For more than three decades, the challenge for the U.S. government was China's reluctance to interact with the rest of the world, but now that China has emerged as a political and economic superpower, the challenge is shifting.  


Senator Lisa Murkowski is chairwoman of the East Asian and Pacific Affairs subcommittee.


"It's clear that China is looking to exert its influence in the foreign policy area.  The bottom line is that China has a plan and they're successfully implementing it.  Our question today is, what is the United States plan as it relates to that?  What does China's increasing influence mean for the United States security concerns, and how does that impact our relations with our traditional allies?"
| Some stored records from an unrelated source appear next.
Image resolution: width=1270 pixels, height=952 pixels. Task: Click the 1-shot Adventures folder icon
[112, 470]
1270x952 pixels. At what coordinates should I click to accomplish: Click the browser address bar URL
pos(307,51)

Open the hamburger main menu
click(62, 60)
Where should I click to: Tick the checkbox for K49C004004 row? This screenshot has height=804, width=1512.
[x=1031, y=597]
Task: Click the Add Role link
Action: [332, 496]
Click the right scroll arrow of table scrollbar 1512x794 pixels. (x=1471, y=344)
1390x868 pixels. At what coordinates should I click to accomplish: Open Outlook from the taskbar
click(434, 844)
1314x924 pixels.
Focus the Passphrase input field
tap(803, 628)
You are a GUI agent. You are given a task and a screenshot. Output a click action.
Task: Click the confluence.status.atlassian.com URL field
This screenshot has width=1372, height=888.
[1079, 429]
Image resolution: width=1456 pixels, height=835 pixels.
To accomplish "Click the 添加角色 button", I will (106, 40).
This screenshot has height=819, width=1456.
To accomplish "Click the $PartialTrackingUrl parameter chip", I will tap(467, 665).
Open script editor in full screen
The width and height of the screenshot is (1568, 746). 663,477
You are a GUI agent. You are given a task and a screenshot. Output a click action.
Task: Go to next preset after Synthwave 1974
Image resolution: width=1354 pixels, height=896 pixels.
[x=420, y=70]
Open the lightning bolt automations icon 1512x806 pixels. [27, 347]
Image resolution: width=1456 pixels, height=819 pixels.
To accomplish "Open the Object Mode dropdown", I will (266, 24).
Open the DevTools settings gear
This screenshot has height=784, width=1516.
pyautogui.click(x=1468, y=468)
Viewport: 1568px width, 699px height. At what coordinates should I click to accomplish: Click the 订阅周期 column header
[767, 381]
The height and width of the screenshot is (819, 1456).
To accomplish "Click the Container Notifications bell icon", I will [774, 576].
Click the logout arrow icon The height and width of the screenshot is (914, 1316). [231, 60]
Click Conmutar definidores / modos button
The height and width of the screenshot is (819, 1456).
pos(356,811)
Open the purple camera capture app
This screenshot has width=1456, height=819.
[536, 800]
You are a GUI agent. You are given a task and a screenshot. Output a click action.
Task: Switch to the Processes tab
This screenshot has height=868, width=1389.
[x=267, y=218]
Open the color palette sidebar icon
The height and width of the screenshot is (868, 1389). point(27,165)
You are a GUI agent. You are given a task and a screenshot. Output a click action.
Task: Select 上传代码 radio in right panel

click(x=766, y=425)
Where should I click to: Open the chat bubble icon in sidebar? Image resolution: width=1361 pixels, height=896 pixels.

China is now the United States' third-largest trading partner, behind only Canada and Mexico, and accounts for more than 13 percent of all U.S. imports.  It has become one of the world's largest energy consumers. But it is China's growing military presence that's causing the greatest concern among U.S. policy makers.


Donald Rumsfeld, US Defense Secretary
At an Asian defense minister's summit in Singapore, U.S. Defense Secretary Donald Rumsfeld was critical of China for expanding its missile forces despite a lack of threats and its lack of political reforms. "Though China's economic growth has kept pace with its military spending, it is to be noted that a growth in political freedom has not yet followed suit."


China's military budget is reported to be the third-largest in the world, but because of Beijing's secrecy, no one really knows how much that is -- raising concerns among members of Congress.


On the other hand, the Bush administration sees China as an important regional player with a key role in ending North Korea's nuclear aspirations.


Christopher Hill, Assistant Secretary at the Department of State, says China must use its economic leverage to influence North Korea. "We cannot allow a country like North Korea to retain nuclear weapons, we cannot allow them to have nuclear materials with the potential or possibility that they could be proliferated.  We need to address this problem.  There are a lot of options, the one option we don't have is to walk away.  The Chinese have that message, let's hope the North Koreans do as well."  


Assistant Secretary Hill adds, "China needs to do more to bring North Korea back to the six country negotiations on its nuclear program."


He says that would be another way China can use its political and economic clout to achieve its political ends.  For its part the U.S. must create an open dialogue with China, including discussion on trade barriers, human rights and intellectual property.